**短い課題 A**
パナソニックの広告の歩みを語った文章によると、宇和川さんはなぜワシントンまで行ったのでしょうか。文章に書かれている理由を、1〜3文で説明してください。
**短い課題 B**
パナソニックの広告の歩みを語った対談を、最後の発言のあとから書き進めてください。

**提供された文章**
■ ■ ■

「パナソニック宣伝100年の軌跡」(9)心を揺さぶる「音」を届ける──オーディオの広告篇

100年にわたって受け継がれる創業者の“広告観”

—Winkを起用したCMをはじめ、宇和川さんが携わられたオーディオ関連のCMは実にさまざまですね。

宇和川:パナソニックが創立70周年記念でPR映画を制作した際に、松下幸之助さんからお話をうかがう機会がありました。そこで「広告は面白くてためになるもんでないとアカン」と教えられました。パナソニックの広告には、思わず笑ってしまうものもあれば、ホロリとさせられるものもある。これは、現在に至るまで変わらず受け継がれていると思います。

相田:これまでのCMを思い返すと、ドキュメンタリー番組かと思うような見応えがあるCMも少なくないですよね。

03. 1982年 テレビCM「原音の心」篇

宇和川:商品を売るための即効性のある広告と、ブランディングのための広告を使い分けることが、パナソニックは昔から本当にうまかったですね。テクニクスでは、20世紀最大のチェリストのパブロ・カザルスのドキュメンタリー映像を題材にした90秒CMもありました。94歳のカザルスが国連本部で平和を願う伝説のスピーチをし、演奏した映像を見たとき、心打たれ、ぜひオーディオのCMで使いたいと思いました。CM制作時、カザルスは故人でしたので、夫人の了解を得る必要があったのですが、なかなか理解が得られず、説得しにワシントンまで行きました。

■ ■ ■

**渡された記録**
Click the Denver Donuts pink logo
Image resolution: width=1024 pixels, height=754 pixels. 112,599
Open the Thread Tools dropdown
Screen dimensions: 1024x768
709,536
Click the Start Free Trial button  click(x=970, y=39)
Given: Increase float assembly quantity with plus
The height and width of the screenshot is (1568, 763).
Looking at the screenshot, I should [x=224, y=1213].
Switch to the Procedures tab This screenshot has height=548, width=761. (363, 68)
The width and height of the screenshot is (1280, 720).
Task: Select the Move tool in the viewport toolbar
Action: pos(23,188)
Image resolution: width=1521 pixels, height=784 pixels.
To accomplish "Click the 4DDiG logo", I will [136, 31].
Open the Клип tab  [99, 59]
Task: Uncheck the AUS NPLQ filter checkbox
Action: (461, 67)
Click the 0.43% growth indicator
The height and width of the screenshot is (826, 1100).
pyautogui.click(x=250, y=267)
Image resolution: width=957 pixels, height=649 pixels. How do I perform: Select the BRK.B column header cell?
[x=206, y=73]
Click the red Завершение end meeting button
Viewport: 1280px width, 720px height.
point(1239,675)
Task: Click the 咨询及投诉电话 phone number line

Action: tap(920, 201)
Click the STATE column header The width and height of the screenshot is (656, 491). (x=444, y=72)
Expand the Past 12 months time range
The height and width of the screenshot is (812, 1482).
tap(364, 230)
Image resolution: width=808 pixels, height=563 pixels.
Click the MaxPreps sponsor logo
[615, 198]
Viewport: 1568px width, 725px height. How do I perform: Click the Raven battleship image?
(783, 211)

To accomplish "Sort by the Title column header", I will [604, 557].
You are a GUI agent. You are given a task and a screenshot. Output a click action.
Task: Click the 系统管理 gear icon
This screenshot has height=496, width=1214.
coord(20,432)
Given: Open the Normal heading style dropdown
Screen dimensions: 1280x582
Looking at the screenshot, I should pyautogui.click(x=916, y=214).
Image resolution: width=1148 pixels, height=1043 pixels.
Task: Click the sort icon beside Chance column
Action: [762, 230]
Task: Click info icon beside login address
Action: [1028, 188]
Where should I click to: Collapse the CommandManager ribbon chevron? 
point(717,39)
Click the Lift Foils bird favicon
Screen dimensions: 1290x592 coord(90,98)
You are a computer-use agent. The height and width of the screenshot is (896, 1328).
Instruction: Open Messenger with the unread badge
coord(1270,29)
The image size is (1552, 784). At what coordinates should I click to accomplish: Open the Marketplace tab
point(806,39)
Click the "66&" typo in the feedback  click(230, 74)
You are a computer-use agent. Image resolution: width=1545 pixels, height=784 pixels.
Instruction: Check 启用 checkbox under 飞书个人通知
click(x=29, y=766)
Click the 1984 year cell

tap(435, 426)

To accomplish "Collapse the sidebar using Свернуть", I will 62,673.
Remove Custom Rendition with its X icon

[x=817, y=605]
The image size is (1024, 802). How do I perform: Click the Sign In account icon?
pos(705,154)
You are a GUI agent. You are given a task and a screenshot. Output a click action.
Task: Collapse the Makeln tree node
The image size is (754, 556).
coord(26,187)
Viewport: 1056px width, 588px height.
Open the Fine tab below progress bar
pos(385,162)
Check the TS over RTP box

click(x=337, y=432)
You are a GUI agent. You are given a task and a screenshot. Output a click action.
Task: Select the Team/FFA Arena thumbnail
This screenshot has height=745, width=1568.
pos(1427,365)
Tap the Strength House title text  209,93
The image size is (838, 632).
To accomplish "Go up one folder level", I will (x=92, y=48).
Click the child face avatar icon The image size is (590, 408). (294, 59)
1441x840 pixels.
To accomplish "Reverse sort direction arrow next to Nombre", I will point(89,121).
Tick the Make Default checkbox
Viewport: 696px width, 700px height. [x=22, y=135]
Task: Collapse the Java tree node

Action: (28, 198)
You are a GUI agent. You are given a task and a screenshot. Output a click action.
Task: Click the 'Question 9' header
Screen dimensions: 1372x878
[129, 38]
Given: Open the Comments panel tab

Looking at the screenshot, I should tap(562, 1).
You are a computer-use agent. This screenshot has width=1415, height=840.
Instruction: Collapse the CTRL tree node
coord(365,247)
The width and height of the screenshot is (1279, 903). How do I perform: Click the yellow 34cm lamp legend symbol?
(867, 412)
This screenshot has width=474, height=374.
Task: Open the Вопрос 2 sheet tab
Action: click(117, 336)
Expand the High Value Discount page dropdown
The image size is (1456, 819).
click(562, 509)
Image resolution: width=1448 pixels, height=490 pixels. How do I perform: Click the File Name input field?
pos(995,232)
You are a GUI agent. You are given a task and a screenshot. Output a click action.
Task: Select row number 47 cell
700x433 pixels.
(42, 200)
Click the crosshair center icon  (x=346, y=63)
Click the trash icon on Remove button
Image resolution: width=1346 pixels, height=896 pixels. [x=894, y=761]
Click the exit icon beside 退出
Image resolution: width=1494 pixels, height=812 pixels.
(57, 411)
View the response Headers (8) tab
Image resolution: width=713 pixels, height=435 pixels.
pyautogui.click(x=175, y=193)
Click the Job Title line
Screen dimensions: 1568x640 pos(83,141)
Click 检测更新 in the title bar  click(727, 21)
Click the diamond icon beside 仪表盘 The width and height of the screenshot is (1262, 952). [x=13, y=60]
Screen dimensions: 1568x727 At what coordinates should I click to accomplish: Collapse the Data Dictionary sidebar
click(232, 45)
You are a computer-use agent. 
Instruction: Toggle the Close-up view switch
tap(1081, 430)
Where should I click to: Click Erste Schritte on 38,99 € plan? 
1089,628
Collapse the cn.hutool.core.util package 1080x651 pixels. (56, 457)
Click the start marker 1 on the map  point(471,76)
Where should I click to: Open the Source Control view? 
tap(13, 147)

■ ■ ■

**回答 A**
宇和川さんは、カザルスのドキュメンタリー映像をオーディオのCMに使いたいと考えました。しかしCMを作るときにはカザルスはすでに亡くなっていたので、夫人の了解をもらう必要がありました。なかなか理解してもらえなかったため、夫人を説得しにワシントンまで行きました。

**回答 B**
そして原音を忠実に再生する、というブランドの姿勢を伝えるために映像を使いたい、何より国連でのあのシーンを日本中の人に見てほしいんです、と繰り返し話しました。90秒のCMは、それほど多くの人が目にするものではありませんが、このCMを見た人は、長く忘れないでいてくれるんじゃないかと……。この作品はその年のACCでグランプリをいただきました。パナソニックの代表的なブランド広告のひとつだと思います。

相田:CMの中には、ユニークであっても、何を伝えたいのか、いまひとつわからないものもありますよね。その点パナソニックのCMは、印象に残るものであっても、最後にはちゃんと商品やブランドに落ちますよね。

宇和川:そうですね。パナソニックの方たちは、そのコツをよくご存じでした。ですから、新しいCMへの挑戦も前向きに検討してもらえましたし、懐の深さがある宣伝部門の方とは、お互いに言いたいことを言い合って、CM制作に取り組んでいました。毎日がプレゼンテーションだったとも言えます。

—オーディオ商品や、パナソニックの広告のこれからについて、どのような考えをお持ちでしょうか?

相田:今振り返っても、私の青春時代は音楽とともにあったと思います。今でも音楽は本当に身近なものですし、これからも、心に響く音を、商品やCMを通じて届けてほしいですね。

04. 2016年 新聞 Technics SL-1200GAE

宇和川:今は音楽配信サービスをつかってパソコンやスマートフォンで音を楽しむ人が多数いますが、あえてレコードを選んで、オーディオ機器で楽しみたいという人も、一定数います。実は私もその一人です。

相田:私もレコード世代で、愛着があります。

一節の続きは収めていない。